`PpCalculation`: add support for retrieving and parsing multiple files #533

sphuber · 2020-06-25T16:20:49Z

Fixes #530

The implementation of the PpCalculation and PpParser assumed that
the code would always only produce on output file with pre-processed
data and one output file with the data formatted in a custom plot
format. However, for certain input parameter combinations, such as
INPUTPP.plot_num = 7 where more than a single band is requested, a
pair of outputfiles is produced for each band. The filename of the data
file has INPUTPP.filplot as a prefix, with some kind of suffix to
distinguish it from the others. The corresponding plot file will use
that filename as a prefix with the PLOT.fileout value as a suffix.
For example, for the inputs:

INPUTPP
    filplot = 'aiida.filplot'
PLOT
    fileout = 'aiida.fileout'

The data files will be named aiida.filplot_K1_B1 and the plot files
are formatted as aiida.filplot_K1_B1aiida.fileout.

To support this use case, the PpCalculation is updated to not just
retrieve a single file, but add a directive to the retrieve_files or
retrieve_temporary_list that contains the corresponding globbing
pattern. The PpParser then simply loops over the content of the
retrieved (temporary) folder and parses each file whose filename matches
the pattern described above. We assume that if there are more than one
file, they all have the exact same format and so can be parsed with the
same logic.

Since now there are potentially more than one parsed output ArrayData
node, the output_data port, which is not a namespace can not be used.
To keep backwards compatibility, we add the output_data_multiple
namespace, which is used if more than one output plot file is parsed.

sphuber · 2020-06-25T16:23:31Z

@yakutovicha I created an alternative implementation including unit tests that now actually also test the retrieved temporary folder functionality. I also tested this locally, at least for plot_num=7 which produces multiple files. But please try and give this a go.
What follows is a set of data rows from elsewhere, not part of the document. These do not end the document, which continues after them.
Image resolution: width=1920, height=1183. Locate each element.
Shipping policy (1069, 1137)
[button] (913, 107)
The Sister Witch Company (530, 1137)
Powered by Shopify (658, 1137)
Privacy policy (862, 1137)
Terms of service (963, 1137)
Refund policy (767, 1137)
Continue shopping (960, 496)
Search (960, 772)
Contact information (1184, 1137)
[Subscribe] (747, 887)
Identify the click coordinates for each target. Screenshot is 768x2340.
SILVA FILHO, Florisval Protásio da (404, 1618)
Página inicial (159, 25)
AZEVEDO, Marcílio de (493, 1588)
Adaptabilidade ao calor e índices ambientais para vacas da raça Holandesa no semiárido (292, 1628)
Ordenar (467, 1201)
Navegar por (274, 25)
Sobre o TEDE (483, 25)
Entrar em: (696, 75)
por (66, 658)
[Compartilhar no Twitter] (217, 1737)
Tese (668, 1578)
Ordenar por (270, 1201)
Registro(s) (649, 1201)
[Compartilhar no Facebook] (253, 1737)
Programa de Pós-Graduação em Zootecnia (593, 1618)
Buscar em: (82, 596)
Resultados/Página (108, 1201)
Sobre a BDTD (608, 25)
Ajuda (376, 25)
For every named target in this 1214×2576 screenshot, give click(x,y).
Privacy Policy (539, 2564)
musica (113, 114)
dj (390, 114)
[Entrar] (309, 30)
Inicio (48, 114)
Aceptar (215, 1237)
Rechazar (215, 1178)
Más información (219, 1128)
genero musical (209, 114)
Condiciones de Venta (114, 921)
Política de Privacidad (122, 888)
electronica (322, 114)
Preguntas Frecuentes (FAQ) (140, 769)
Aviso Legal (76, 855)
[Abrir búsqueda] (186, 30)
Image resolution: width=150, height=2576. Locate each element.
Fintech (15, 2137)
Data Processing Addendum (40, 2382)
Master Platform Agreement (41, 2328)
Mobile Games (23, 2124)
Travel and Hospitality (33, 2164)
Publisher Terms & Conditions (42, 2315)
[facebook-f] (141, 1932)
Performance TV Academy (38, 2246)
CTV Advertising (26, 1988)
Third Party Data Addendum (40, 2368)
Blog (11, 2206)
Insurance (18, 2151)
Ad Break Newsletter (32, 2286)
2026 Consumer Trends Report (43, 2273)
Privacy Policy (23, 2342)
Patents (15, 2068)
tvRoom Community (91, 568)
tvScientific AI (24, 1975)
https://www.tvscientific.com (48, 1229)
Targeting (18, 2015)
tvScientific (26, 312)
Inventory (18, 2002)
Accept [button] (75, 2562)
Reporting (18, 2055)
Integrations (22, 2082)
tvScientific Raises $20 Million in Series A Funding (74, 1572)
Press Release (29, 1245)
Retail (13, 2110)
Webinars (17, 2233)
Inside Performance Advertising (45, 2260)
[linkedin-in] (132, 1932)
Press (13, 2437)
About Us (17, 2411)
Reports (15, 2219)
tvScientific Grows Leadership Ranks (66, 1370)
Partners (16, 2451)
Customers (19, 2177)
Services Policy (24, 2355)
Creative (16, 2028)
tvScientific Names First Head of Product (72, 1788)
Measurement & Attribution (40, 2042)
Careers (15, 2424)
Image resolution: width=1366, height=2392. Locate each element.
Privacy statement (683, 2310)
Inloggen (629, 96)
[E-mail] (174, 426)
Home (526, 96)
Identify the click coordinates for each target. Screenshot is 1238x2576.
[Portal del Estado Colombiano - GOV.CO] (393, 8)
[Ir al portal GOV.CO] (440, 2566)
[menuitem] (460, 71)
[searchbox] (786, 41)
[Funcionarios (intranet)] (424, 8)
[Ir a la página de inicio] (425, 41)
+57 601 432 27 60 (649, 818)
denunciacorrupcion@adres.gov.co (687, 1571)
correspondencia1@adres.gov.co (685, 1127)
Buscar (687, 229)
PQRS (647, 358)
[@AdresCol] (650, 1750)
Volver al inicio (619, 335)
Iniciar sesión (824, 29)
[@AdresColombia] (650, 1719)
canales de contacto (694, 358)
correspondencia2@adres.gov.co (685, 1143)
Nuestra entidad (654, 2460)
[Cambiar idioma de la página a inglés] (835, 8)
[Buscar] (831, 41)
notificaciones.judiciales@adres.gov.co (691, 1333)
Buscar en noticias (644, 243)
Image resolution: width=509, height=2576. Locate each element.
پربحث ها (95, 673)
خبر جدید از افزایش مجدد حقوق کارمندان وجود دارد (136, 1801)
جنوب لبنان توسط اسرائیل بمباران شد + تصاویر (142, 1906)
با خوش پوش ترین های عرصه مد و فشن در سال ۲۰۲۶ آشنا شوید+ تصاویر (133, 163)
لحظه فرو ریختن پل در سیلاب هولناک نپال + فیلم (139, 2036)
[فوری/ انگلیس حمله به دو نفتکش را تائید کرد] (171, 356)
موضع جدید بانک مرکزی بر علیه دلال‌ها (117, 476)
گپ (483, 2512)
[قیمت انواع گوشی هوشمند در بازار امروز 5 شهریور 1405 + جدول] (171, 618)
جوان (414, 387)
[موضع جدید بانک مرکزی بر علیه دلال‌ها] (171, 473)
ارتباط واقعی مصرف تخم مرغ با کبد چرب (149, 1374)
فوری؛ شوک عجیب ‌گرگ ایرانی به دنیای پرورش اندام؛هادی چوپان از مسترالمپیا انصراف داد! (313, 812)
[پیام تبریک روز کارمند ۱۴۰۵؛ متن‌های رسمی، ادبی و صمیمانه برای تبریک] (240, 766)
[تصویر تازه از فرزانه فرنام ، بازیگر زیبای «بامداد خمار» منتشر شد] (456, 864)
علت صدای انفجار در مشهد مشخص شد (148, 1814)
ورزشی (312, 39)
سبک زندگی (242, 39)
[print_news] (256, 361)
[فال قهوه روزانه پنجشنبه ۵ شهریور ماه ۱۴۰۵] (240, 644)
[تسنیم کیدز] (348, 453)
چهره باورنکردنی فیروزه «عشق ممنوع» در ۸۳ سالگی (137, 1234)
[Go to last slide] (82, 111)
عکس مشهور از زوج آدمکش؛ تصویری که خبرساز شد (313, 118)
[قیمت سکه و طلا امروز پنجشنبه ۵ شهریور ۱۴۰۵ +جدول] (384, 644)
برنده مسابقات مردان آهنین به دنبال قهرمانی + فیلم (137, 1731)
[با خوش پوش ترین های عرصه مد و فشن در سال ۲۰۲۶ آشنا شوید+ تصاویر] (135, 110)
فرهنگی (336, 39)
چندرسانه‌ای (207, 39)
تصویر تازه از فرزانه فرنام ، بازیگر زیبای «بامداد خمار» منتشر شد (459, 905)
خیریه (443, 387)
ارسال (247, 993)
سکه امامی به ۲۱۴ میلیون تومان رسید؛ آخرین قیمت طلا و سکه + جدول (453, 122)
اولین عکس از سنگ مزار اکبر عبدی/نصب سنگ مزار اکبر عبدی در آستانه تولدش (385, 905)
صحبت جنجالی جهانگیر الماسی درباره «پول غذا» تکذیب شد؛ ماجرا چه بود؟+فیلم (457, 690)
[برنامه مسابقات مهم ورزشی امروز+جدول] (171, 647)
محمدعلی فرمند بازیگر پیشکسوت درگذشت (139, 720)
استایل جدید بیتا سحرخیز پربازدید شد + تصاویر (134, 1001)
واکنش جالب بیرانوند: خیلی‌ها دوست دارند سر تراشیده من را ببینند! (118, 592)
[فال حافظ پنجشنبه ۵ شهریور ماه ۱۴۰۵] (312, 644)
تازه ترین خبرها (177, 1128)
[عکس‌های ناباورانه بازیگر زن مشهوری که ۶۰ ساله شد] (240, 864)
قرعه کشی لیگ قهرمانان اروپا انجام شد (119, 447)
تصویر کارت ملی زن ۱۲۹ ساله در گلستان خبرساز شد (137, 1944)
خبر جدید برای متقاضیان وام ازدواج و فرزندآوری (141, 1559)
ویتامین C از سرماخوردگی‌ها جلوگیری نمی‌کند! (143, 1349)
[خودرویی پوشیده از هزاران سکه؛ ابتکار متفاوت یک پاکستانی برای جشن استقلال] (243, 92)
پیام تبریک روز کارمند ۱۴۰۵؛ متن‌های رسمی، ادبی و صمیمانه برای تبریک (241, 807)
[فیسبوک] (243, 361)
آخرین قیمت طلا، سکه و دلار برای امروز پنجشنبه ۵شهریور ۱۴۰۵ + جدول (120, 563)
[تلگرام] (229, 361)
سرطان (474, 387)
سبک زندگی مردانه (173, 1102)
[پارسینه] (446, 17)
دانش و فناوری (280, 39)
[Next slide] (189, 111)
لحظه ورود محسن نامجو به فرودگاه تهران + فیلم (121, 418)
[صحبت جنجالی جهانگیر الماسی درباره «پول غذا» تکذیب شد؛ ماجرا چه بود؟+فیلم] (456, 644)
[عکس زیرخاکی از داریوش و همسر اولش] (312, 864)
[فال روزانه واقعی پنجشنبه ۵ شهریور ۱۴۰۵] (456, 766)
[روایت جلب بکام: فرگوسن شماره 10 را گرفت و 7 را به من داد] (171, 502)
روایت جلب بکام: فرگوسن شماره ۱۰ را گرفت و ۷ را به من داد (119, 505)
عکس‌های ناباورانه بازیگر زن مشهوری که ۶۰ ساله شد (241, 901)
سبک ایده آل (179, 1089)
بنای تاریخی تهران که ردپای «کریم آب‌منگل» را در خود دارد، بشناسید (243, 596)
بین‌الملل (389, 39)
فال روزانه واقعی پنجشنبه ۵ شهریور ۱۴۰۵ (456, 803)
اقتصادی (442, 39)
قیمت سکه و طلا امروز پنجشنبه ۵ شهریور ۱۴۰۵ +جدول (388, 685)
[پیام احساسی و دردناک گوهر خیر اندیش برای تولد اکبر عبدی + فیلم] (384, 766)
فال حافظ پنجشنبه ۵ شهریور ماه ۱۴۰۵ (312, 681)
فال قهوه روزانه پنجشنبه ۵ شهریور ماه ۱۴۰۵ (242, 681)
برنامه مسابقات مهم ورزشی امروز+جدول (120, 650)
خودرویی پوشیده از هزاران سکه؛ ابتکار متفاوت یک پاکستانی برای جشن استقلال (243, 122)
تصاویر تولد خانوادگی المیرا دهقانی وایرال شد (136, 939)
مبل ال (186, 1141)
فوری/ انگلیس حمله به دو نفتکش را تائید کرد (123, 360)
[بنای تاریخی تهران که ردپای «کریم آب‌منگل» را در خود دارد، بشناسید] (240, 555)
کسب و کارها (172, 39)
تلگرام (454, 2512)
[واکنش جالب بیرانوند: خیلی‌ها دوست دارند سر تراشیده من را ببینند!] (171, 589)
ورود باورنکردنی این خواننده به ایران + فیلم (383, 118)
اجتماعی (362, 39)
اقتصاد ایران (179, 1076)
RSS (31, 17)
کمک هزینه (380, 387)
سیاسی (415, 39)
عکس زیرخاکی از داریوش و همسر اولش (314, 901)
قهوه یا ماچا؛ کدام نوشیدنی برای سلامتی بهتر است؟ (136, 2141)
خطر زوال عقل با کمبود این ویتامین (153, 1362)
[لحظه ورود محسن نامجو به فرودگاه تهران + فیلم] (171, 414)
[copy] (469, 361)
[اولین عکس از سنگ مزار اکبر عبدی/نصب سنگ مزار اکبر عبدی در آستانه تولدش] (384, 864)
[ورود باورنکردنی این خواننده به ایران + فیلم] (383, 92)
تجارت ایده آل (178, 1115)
@cpignedoli if you have the time, would be great if you could maybe give this branch a go as well to see if it fixes your use case, thanks.

cpignedoli · 2020-06-25T16:40:22Z

I will for sure give it a try next week. Thanks a lot

…

On 25 Jun 2020, at 18:23, Sebastiaan Huber ***@***.***> wrote: @yakutovicha I created an alternative implementation including unit tests that now actually also test the retrieved temporary folder functionality. I also tested this locally, at least for plot_num=7 which produces multiple files. But please try and give this a go. @cpignedoli if you have the time, would be great if you could maybe give this branch a go as well to see if it fixes your use case, thanks. — You are receiving this because you were mentioned. Reply to this email directly, view it on GitHub, or unsubscribe.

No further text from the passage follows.